§ WHAT THE TASK ASKS:
Render every line of the rows below as a JSON list of strings, one string per line, and leave out the blank lines.

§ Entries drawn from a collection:
Begin
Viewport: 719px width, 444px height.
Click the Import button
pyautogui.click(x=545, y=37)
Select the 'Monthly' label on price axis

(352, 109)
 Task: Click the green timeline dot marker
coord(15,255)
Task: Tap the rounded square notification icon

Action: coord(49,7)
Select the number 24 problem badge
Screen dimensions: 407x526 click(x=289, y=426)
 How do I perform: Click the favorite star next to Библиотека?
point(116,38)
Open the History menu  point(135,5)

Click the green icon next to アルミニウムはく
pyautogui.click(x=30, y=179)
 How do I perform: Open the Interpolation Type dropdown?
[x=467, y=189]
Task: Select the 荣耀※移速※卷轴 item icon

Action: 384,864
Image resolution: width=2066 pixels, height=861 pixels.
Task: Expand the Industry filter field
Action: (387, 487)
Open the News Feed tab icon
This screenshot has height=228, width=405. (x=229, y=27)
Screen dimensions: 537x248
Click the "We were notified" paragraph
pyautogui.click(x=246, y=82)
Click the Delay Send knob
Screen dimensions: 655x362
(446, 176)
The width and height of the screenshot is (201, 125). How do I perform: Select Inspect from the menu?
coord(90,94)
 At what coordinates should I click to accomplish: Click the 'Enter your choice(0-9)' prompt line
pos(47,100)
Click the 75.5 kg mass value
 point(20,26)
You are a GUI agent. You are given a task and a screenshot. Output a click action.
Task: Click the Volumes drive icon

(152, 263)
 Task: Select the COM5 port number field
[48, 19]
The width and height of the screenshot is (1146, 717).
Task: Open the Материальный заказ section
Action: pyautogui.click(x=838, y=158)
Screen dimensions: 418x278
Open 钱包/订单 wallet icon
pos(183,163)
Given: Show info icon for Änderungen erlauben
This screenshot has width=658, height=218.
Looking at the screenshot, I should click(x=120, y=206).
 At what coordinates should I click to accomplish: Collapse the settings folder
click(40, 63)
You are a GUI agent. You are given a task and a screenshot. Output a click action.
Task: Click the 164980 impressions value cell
End
§ THE COMPLETED TASK:
[
  "Viewport: 719px width, 444px height.",
  "Click the Import button",
  "pyautogui.click(x=545, y=37)",
  "Select the 'Monthly' label on price axis",
  "(352, 109)",
  " Task: Click the green timeline dot marker",
  "coord(15,255)",
  "Task: Tap the rounded square notification icon",
  "Action: coord(49,7)",
  "Select the number 24 problem badge",
  "Screen dimensions: 407x526 click(x=289, y=426)",
  " How do I perform: Click the favorite star next to Библиотека?",
  "point(116,38)",
  "Open the History menu  point(135,5)",
  "Click the green icon next to アルミニウムはく",
  "pyautogui.click(x=30, y=179)",
  " How do I perform: Open the Interpolation Type dropdown?",
  "[x=467, y=189]",
  "Task: Select the 荣耀※移速※卷轴 item icon",
  "Action: 384,864",
  "Image resolution: width=2066 pixels, height=861 pixels.",
  "Task: Expand the Industry filter field",
  "Action: (387, 487)",
  "Open the News Feed tab icon",
  "This screenshot has height=228, width=405. (x=229, y=27)",
  "Screen dimensions: 537x248",
  "Click the \"We were notified\" paragraph",
  "pyautogui.click(x=246, y=82)",
  "Click the Delay Send knob",
  "Screen dimensions: 655x362",
  "(446, 176)",
  "The width and height of the screenshot is (201, 125). How do I perform: Select Inspect from the menu?",
  "coord(90,94)",
  " At what coordinates should I click to accomplish: Click the 'Enter your choice(0-9)' prompt line",
  "pos(47,100)",
  "Click the 75.5 kg mass value",
  " point(20,26)",
  "You are a GUI agent. You are given a task and a screenshot. Output a click action.",
  "Task: Click the Volumes drive icon",
  "(152, 263)",
  " Task: Select the COM5 port number field",
  "[48, 19]",
  "The width and height of the screenshot is (1146, 717).",
  "Task: Open the Материальный заказ section",
  "Action: pyautogui.click(x=838, y=158)",
  "Screen dimensions: 418x278",
  "Open 钱包/订单 wallet icon",
  "pos(183,163)",
  "Given: Show info icon for Änderungen erlauben",
  "This screenshot has width=658, height=218.",
  "Looking at the screenshot, I should click(x=120, y=206).",
  " At what coordinates should I click to accomplish: Collapse the settings folder",
  "click(40, 63)",
  "You are a GUI agent. You are given a task and a screenshot. Output a click action.",
  "Task: Click the 164980 impressions value cell"
]